## WHAT TO PRODUCE
Copy task, pictures excluded: set down exactly the lines from the one containing "Given: Click the 类型 column header" to the end of the data below.

Excerpts from a dataset
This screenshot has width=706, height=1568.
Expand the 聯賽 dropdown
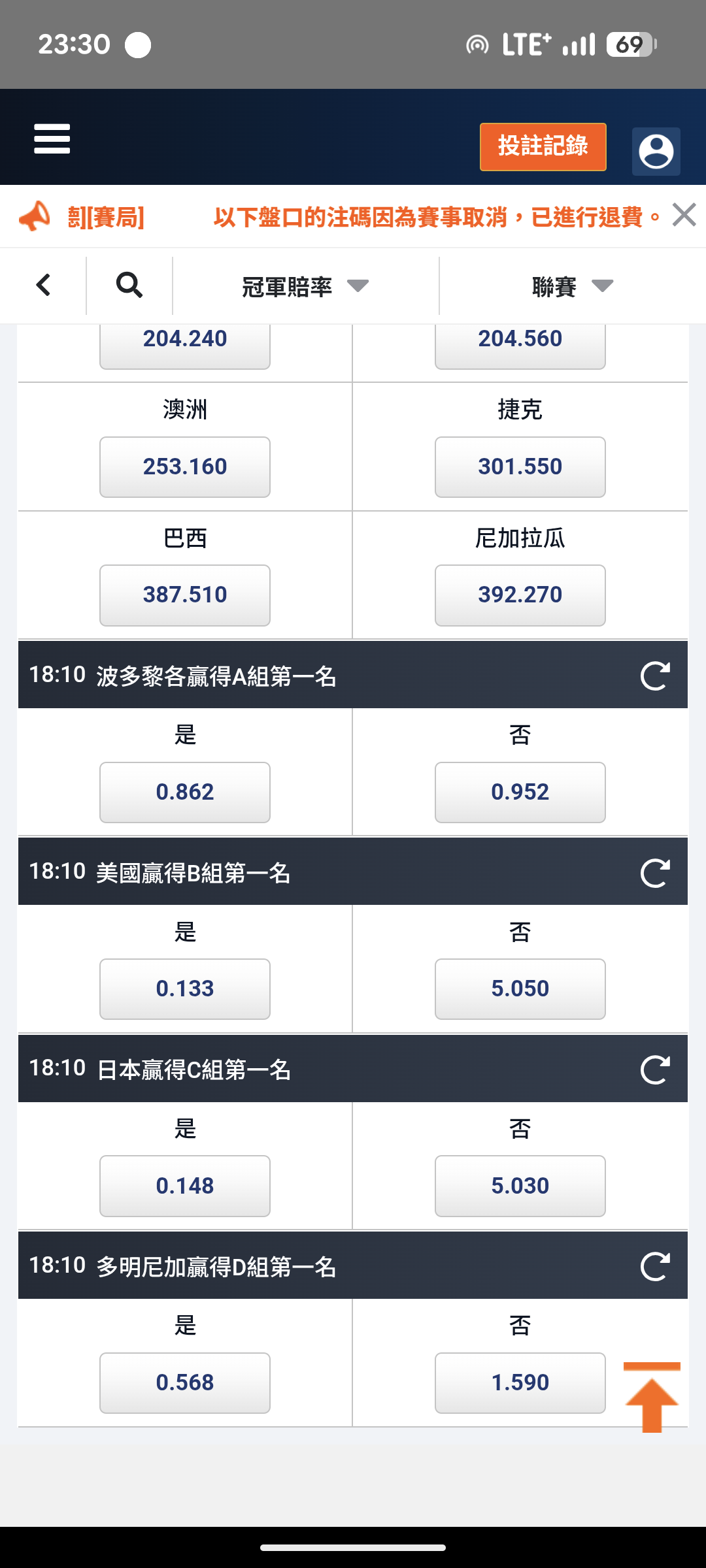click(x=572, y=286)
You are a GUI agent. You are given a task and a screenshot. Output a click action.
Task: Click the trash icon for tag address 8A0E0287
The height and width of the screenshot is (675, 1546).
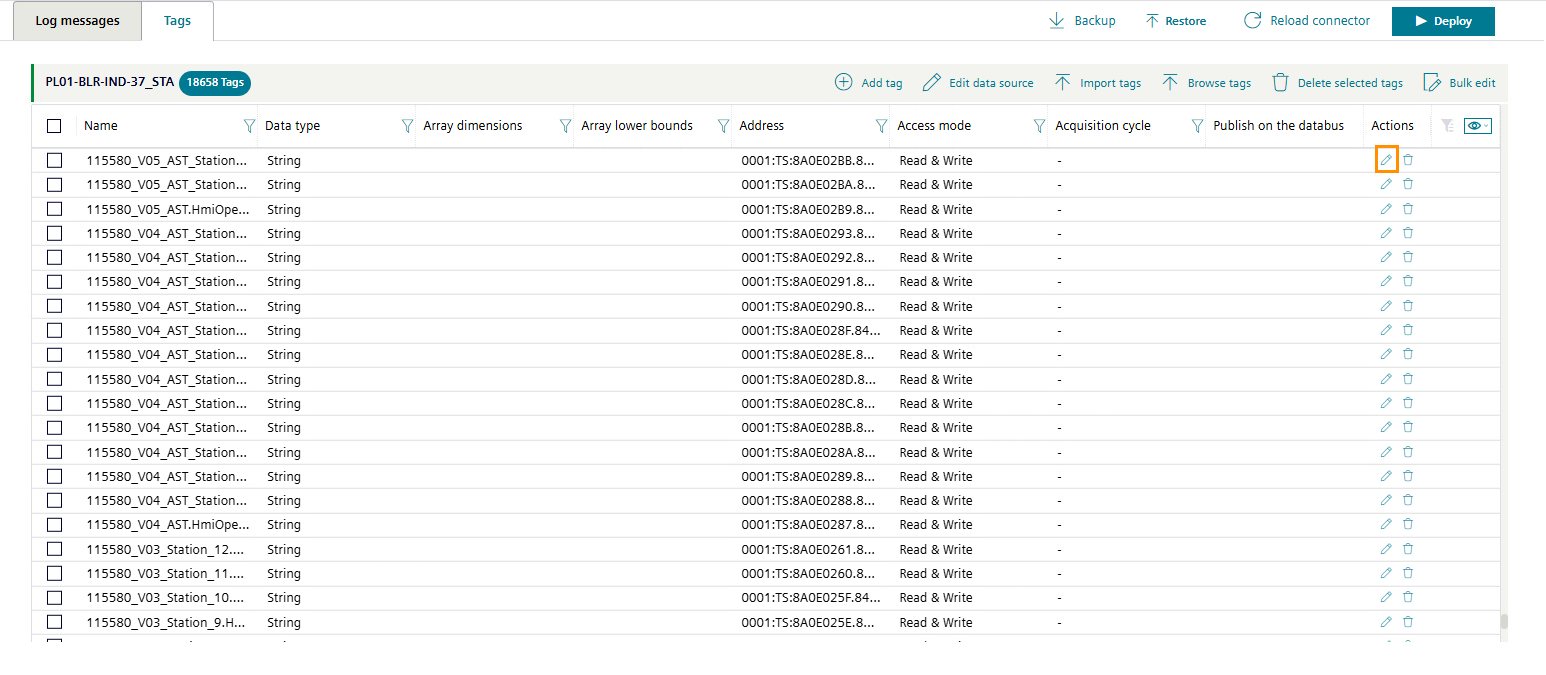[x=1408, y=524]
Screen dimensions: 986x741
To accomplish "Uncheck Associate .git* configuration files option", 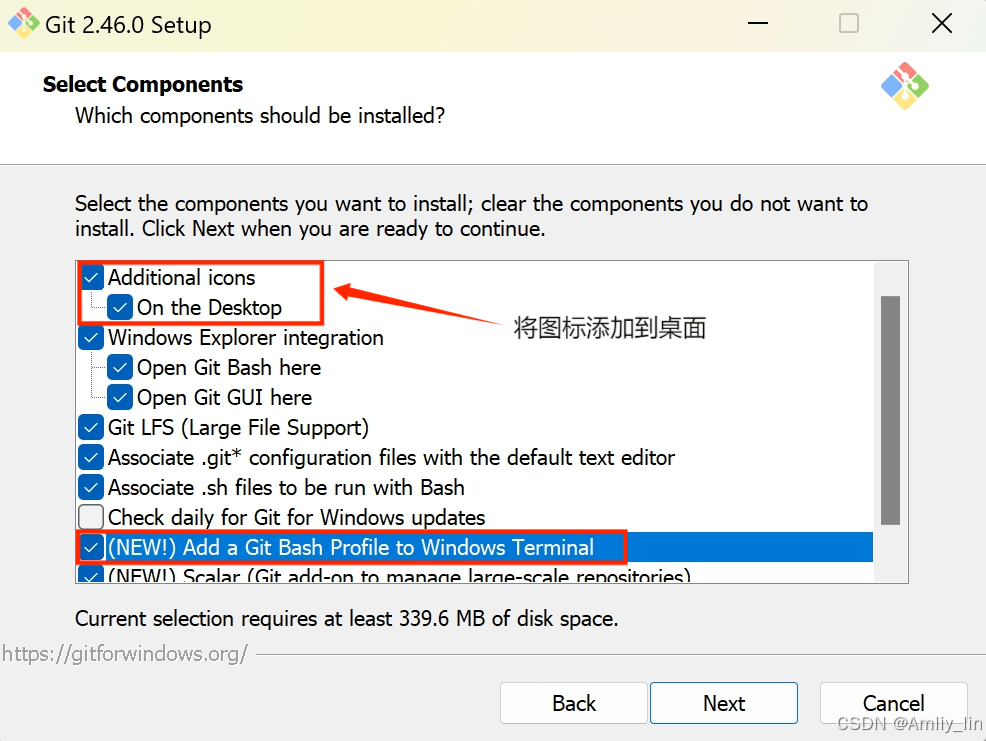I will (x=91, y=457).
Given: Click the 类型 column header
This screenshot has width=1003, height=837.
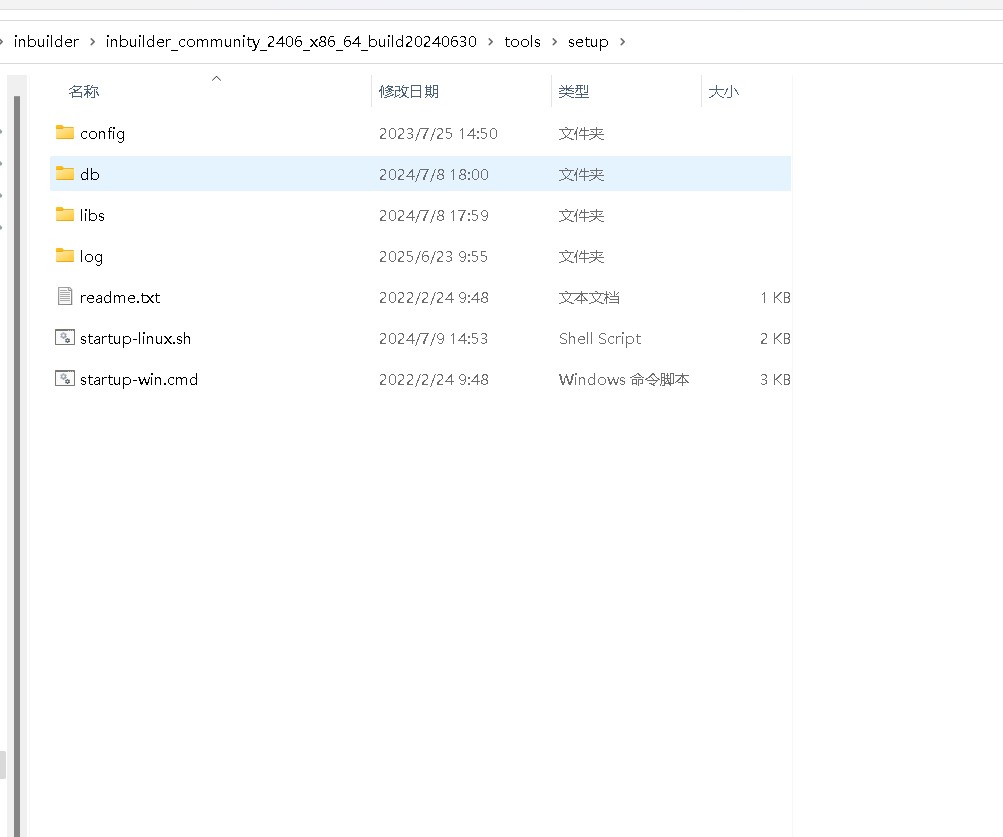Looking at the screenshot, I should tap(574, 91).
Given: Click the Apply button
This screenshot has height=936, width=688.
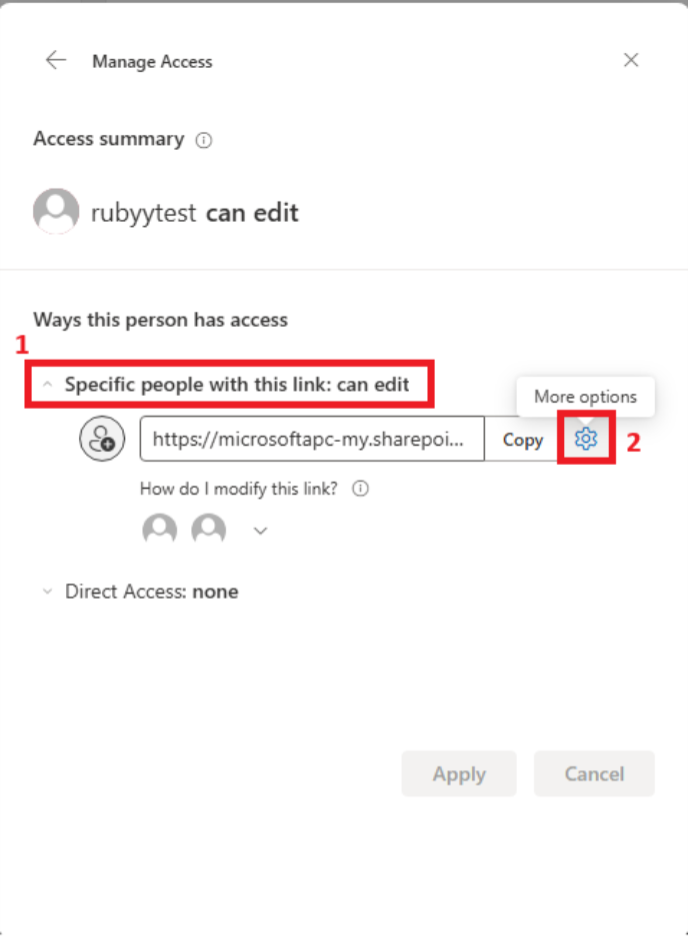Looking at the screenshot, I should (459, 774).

## THE ANSWER
Given: Click the 类型 column header
This screenshot has width=1003, height=837.
Looking at the screenshot, I should tap(574, 91).
Given: Click the Apply button
This screenshot has height=936, width=688.
Looking at the screenshot, I should (459, 774).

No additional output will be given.